++++ Data provided
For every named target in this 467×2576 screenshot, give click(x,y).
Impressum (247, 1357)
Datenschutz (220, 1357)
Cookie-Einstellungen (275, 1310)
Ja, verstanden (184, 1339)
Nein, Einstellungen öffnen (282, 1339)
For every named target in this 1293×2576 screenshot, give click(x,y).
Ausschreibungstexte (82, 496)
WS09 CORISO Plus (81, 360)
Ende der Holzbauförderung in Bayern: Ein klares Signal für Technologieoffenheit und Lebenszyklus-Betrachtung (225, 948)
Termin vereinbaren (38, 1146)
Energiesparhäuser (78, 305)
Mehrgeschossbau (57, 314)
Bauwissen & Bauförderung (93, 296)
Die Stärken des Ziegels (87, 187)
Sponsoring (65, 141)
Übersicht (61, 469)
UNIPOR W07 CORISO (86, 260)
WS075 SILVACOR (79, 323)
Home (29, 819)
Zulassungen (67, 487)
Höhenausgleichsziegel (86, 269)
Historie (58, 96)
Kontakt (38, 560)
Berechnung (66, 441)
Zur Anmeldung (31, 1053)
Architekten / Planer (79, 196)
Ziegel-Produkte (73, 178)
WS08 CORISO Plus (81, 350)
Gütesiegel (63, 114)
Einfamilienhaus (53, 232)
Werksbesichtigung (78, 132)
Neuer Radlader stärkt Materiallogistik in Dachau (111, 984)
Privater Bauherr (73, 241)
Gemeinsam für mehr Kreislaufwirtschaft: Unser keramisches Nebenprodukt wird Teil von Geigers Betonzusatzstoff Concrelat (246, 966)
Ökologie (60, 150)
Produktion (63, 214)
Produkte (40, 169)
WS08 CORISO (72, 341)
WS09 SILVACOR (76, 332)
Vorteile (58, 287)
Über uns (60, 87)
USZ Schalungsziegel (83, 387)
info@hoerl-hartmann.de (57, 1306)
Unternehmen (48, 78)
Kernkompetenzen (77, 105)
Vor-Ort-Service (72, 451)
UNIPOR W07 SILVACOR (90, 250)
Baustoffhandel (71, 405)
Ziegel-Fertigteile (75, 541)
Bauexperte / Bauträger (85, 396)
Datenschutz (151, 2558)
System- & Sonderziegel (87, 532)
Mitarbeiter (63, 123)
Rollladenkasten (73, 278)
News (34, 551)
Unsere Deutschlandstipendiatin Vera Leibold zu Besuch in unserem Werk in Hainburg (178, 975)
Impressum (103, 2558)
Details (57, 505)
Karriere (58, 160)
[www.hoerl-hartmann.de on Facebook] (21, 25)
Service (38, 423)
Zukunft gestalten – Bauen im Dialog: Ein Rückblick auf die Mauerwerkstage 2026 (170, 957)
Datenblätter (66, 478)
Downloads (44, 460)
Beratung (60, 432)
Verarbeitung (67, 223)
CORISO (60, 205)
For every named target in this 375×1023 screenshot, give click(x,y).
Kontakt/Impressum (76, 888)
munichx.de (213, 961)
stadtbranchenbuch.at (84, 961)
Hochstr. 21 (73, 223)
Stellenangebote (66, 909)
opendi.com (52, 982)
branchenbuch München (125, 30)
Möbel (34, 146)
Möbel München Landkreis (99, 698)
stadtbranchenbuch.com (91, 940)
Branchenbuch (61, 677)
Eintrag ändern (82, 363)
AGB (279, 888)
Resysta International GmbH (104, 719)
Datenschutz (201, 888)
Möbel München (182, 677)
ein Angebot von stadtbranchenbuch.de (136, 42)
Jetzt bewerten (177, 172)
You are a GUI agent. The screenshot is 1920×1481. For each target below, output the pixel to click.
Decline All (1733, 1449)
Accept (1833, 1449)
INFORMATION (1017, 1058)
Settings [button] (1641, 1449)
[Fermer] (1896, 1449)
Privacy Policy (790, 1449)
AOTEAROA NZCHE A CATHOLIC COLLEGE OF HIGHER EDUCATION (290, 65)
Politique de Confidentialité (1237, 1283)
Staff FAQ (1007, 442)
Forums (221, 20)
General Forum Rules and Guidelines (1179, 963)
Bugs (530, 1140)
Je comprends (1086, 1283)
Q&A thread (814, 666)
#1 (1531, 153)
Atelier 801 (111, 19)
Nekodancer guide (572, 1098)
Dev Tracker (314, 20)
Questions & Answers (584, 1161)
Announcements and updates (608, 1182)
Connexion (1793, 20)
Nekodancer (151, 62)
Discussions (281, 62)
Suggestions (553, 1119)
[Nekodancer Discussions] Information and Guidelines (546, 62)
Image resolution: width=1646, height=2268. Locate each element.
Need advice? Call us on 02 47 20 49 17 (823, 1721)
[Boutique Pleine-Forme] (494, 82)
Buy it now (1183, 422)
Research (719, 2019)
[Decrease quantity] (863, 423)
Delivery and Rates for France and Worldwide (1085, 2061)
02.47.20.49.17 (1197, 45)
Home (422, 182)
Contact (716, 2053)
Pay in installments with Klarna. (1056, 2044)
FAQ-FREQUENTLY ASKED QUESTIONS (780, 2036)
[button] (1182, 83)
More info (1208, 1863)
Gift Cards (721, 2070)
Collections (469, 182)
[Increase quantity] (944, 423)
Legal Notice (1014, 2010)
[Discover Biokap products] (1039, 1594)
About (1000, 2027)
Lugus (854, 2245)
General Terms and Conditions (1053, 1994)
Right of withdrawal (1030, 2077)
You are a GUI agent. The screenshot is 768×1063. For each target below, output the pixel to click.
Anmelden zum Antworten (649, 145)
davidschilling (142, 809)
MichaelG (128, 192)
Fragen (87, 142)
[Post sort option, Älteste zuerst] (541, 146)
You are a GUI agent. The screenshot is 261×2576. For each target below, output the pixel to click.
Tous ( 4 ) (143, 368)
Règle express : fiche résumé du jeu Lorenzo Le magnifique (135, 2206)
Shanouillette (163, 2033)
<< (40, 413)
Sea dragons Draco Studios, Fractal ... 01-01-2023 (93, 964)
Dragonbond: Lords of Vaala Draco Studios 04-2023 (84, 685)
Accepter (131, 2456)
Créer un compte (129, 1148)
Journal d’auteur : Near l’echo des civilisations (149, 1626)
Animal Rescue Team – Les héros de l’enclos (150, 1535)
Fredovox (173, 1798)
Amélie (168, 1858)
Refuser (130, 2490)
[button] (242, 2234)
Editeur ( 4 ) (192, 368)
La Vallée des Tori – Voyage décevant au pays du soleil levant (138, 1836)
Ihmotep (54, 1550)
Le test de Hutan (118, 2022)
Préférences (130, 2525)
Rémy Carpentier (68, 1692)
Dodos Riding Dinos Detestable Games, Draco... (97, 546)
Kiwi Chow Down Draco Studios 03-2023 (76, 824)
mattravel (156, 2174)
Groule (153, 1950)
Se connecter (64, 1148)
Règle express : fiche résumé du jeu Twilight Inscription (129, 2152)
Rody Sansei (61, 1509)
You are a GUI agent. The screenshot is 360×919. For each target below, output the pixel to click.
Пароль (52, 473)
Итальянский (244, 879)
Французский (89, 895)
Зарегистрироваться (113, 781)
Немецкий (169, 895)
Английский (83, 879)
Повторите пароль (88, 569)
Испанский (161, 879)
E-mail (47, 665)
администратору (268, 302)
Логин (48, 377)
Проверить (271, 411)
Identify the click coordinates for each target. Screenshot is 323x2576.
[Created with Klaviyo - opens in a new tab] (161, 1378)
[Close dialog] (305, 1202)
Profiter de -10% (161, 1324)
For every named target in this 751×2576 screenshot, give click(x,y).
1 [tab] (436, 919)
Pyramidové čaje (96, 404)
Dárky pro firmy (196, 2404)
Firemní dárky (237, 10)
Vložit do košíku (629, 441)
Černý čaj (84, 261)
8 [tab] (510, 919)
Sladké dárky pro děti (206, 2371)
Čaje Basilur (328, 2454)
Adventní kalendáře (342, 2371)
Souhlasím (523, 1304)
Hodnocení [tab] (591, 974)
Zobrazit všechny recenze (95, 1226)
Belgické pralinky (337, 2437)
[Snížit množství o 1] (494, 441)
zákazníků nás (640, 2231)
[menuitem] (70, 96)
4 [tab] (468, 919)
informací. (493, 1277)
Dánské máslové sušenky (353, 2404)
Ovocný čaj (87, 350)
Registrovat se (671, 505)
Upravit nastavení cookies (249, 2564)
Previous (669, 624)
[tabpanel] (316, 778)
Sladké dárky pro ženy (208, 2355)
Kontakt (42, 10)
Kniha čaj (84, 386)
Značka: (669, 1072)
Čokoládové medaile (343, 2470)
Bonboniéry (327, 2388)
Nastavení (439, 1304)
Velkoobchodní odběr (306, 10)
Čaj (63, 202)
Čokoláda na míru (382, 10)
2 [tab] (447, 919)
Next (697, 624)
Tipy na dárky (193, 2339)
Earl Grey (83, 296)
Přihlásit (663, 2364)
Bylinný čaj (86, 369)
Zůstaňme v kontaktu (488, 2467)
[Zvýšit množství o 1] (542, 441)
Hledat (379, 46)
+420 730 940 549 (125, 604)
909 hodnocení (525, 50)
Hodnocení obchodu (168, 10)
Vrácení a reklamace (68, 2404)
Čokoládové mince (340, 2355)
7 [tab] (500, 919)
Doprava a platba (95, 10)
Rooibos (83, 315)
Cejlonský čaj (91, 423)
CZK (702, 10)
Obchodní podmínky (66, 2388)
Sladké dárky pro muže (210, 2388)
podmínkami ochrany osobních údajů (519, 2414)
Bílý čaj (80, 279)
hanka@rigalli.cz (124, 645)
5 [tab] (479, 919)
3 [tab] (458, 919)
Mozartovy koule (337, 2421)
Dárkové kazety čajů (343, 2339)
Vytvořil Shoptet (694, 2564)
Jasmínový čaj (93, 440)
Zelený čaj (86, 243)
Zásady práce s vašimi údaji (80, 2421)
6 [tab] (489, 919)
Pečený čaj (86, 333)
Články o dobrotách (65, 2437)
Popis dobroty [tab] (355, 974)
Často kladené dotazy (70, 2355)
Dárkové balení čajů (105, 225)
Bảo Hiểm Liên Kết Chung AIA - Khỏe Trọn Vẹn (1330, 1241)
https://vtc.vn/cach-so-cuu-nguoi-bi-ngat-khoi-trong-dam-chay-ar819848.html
++++++++
* Problem statement
List each line of the entries that holds the string "express".

* Solution for this problem
Règle express : fiche résumé du jeu Lorenzo Le magnifique (135, 2206)
Règle express : fiche résumé du jeu Twilight Inscription (129, 2152)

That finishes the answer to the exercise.